▸ Exercise description
Search the material for the word "indicator" and copy every line in which it occurs.

▸ Provided records
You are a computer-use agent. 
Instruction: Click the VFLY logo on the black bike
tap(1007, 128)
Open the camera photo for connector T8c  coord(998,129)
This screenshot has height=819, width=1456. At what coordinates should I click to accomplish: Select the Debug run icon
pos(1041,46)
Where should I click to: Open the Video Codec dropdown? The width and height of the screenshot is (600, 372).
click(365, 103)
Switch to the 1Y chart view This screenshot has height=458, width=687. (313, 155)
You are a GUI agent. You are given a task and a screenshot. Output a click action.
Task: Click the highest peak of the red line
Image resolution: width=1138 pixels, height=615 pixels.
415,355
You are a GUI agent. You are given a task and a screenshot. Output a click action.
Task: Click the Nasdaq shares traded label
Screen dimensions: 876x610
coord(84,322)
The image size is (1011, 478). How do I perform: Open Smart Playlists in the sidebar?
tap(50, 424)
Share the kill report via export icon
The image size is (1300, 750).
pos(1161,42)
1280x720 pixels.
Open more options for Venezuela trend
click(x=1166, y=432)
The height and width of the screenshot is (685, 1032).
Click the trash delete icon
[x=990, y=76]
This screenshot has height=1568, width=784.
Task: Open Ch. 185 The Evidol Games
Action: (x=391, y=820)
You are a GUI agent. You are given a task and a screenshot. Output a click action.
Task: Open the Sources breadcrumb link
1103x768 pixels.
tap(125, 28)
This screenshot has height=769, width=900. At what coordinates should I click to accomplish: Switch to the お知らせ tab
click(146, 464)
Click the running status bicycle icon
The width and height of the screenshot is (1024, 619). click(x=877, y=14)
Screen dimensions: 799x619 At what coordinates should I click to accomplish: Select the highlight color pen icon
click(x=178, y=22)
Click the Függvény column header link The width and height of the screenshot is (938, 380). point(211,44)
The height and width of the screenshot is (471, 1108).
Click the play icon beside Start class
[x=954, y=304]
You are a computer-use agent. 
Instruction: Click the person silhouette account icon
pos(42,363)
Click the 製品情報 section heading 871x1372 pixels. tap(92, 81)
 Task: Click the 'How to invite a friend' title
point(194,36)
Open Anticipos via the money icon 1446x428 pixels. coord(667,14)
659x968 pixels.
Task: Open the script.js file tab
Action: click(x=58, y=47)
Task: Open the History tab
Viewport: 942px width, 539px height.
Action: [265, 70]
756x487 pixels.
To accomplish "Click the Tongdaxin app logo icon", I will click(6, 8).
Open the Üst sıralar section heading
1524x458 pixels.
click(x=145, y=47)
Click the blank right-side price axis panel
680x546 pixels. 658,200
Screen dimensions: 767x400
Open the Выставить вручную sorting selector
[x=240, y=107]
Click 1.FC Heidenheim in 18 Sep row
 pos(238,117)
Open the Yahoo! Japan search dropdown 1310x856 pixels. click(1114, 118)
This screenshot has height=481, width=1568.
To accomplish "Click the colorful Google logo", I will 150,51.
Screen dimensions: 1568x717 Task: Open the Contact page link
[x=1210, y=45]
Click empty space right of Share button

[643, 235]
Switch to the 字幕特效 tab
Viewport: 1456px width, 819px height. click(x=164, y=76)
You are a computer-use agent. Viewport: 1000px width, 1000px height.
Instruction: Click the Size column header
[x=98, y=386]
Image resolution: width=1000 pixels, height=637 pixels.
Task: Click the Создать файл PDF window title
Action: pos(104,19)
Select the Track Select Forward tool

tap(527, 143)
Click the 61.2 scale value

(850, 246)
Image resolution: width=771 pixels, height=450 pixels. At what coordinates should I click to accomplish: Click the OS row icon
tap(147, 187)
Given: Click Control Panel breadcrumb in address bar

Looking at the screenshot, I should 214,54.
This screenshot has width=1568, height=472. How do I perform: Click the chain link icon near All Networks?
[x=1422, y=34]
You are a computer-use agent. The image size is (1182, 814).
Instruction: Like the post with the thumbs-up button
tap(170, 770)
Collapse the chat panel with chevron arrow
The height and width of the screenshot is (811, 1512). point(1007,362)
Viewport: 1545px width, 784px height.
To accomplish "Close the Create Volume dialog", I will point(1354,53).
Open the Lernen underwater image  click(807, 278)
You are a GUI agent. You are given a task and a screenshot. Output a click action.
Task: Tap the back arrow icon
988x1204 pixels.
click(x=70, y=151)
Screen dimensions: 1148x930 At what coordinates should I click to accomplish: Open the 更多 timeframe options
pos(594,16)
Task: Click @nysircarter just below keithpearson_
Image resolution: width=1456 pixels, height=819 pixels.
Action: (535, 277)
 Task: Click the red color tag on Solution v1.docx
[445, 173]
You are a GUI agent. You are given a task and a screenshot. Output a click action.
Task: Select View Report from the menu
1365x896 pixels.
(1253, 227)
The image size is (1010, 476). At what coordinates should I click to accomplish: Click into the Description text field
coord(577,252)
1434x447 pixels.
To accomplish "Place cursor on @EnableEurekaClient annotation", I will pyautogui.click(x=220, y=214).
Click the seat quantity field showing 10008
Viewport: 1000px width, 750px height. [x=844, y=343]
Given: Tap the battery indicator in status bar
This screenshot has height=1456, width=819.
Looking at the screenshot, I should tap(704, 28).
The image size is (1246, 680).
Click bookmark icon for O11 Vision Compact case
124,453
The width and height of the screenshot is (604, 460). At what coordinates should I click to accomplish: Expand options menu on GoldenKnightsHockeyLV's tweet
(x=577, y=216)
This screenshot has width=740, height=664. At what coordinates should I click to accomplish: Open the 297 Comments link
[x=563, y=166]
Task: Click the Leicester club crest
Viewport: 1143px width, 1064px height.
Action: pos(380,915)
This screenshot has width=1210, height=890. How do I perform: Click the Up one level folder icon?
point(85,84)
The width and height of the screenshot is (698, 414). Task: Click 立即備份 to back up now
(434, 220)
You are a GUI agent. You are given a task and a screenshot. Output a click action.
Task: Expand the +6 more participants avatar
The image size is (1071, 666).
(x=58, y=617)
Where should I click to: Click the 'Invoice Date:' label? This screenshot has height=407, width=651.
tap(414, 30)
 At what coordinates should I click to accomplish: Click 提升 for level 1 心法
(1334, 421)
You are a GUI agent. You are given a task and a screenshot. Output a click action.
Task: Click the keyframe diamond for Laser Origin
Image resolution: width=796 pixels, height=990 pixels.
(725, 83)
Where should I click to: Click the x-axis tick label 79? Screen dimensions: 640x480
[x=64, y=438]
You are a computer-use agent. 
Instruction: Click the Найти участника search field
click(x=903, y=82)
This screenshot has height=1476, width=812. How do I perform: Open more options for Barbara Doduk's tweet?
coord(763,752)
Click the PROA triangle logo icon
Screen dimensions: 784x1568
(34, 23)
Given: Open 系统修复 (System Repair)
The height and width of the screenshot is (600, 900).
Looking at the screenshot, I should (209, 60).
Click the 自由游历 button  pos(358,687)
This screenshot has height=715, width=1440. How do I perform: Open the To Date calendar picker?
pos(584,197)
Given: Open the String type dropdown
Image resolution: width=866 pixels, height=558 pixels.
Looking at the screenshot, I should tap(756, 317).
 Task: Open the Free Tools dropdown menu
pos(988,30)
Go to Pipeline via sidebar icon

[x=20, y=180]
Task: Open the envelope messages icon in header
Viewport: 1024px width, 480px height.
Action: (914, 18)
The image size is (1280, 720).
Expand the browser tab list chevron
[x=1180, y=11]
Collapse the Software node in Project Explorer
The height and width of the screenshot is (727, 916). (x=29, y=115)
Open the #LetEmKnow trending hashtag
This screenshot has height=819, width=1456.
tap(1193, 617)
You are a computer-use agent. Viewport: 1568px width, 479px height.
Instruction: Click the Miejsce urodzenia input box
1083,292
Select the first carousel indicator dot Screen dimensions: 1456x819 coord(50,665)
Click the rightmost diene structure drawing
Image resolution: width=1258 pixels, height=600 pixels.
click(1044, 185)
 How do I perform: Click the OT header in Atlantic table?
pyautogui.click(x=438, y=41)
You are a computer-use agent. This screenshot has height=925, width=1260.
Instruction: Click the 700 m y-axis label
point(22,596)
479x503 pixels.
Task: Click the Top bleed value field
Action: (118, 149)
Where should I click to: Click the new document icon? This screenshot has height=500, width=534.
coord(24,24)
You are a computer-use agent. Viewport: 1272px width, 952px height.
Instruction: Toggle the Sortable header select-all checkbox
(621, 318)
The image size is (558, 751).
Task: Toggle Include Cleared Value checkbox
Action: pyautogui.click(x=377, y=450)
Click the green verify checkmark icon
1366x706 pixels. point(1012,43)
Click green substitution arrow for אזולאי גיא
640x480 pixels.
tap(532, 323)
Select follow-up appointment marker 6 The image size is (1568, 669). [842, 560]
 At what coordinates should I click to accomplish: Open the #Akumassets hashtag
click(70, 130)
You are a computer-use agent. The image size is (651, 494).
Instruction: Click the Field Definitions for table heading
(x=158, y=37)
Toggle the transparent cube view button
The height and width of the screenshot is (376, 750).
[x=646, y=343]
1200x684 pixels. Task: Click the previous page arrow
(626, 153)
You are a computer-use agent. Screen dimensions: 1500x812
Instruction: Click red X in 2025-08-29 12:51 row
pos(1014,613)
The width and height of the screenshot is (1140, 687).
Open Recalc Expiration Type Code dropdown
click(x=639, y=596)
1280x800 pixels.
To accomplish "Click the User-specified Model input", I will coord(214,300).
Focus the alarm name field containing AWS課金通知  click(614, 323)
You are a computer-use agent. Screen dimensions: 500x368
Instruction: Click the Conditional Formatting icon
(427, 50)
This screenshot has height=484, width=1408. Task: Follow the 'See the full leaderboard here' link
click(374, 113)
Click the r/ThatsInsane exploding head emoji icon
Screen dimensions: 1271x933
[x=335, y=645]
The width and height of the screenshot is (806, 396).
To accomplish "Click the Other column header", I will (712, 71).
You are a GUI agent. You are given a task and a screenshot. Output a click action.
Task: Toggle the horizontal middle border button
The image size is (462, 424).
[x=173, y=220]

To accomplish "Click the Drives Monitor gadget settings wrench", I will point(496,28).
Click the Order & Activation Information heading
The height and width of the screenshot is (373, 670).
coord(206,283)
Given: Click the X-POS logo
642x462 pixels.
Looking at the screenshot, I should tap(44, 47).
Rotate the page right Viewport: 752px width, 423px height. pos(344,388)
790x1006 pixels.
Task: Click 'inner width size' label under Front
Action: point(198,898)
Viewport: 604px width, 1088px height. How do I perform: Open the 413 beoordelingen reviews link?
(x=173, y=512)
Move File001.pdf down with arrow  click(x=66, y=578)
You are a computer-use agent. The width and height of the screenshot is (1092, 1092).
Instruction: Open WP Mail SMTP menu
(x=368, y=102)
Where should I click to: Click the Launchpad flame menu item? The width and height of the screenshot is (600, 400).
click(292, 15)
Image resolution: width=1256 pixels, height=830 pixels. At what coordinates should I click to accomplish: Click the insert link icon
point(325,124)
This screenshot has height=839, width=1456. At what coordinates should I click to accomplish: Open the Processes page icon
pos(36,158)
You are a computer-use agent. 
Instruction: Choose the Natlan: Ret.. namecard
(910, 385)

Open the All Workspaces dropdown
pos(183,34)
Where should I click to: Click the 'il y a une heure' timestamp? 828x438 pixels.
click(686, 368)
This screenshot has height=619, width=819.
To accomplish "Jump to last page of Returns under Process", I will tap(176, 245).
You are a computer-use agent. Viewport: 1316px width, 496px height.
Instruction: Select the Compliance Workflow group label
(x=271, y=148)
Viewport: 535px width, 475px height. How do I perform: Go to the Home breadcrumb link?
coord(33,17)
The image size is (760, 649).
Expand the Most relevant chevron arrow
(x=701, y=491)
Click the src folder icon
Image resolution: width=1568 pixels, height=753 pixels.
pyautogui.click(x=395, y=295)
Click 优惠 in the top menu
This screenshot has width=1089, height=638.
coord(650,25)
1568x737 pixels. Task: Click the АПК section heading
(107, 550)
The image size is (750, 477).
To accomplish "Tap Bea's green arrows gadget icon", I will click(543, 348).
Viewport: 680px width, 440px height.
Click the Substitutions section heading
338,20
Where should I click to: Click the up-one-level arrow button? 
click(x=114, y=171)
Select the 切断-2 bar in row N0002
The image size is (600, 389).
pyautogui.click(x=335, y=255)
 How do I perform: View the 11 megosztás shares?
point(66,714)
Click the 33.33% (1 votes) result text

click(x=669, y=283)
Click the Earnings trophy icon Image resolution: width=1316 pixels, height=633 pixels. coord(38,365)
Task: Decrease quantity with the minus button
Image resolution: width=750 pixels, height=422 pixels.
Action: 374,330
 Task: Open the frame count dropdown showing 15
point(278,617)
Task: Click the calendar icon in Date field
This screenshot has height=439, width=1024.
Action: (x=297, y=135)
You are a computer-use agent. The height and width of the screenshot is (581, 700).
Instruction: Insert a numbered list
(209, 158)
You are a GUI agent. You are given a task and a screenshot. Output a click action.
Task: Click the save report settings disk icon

▸ Task result
Given: Tap the battery indicator in status bar
Select the first carousel indicator dot Screen dimensions: 1456x819 coord(50,665)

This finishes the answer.